Caught between the West and its growing closeness over the years with Moscow, China is facing a dilemma on Ukraine. On Monday Chinese Foreign Minister Wang Yi emphasized that "The China-Russia relationship is valued for its independence." Wang added: "We are determined [to keep the relationship] free from interference or discord sown by third parties."
On Tuesday President Xi Jinping held a virtual meeting with French President Emmanuel Macron and German Chancellor Olaf Scholz, wherein the Chinese leader urged "maximum restraint" in Ukraine to prevent a humanitarian crisis and said China is "pained to see the flames of war reignited in Europe."
Further Xi warned that a spiraling economic war would result in blowback as sanctions over Russia "will deal a blow to the stability of global finance, energy, transportation and supply chain, dragging down the world economy amid the pandemic," according his words, for which immediate stabilizing efforts must be taken by Europe's leaders.
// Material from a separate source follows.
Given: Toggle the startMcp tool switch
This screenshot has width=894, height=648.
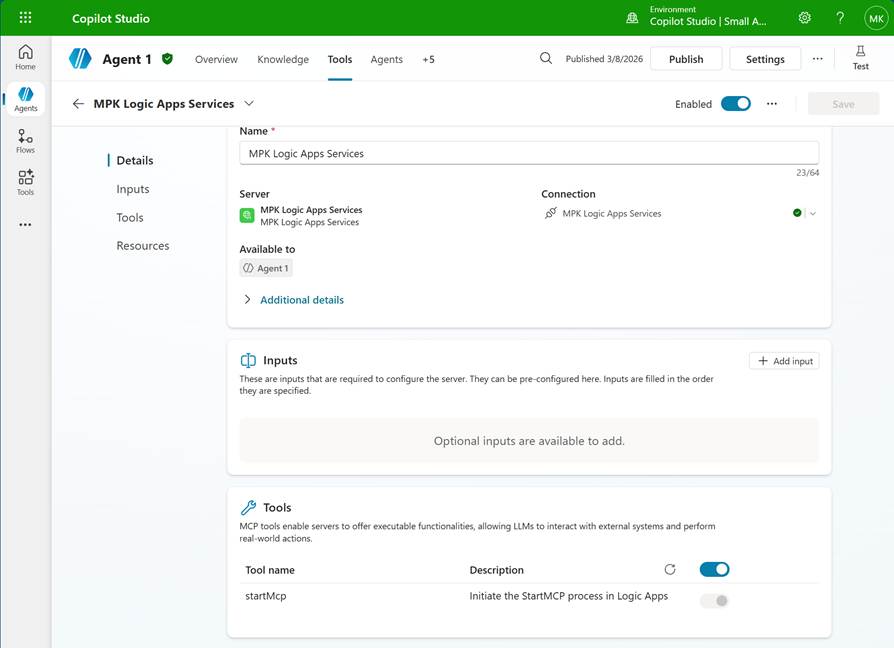Looking at the screenshot, I should 714,600.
Chinese state broadcaster CCTV later said he called for the three countries of France, Germany, and China to support peace talks between Ukraine and Russia - further calling the situation "worrying" and holding the potential of "spinning out of control".
But crucially, at a moment the West is unanimous in standing with Ukraine - along with much of the world in the wake of the invasion which is now 13 days in - China has till now refused to condemn Russia's action. What's more is that Beijing has also not used the term "invasion" and has vocalized its opposition to the far-reaching sanctions being implemented against Russia.
Putin and Xi were last together during the opening of the Beijing Winter Olympics, where the two affirmed a "no limits" strategic partnership. More recently there have been reports that Xi and Putin may have secretly coordinated the start of the invasion, with The New York Times a week ago alleging that China requested that Russia hold off on launching the war till after the Olympics.
Despite China increasingly coming under pressure globally and now finding itself in an awkward position regarding Ukraine, it appears to have doubled-down on support for Moscow, after echoing arguments condemning NATO expansion as a threat to Russia's "legitimate security concerns."
Lately Chinese national media has even used Putin's own "denazification" of Kiev language to justify the attack. As one report details of state media's commentary:
Many countries have roundly rejected Russian President Vladimir Putin’s argument that his attack on Ukraine is needed to achieve the "denazification" of that country. But the argument is alive and well in Chinese state-run media.
"Russian President Vladimir Putin mentioned in a televised speech a few days ago that the military operation against Ukraine is aimed at protecting the people who have suffered abuse and genocide by the Kyiv regime for eight years. For this reason, Russia will seek to demilitarize and de-Nazify Ukraine," one article on the state-backed site Wen Wei Po read.
Thus it's now wonder that Xi while opposing the West's sanctions conveyed to his German and French counterparts that they must "play an active role" in settling the Ukraine crisis, but "according to the needs of all parties concerned."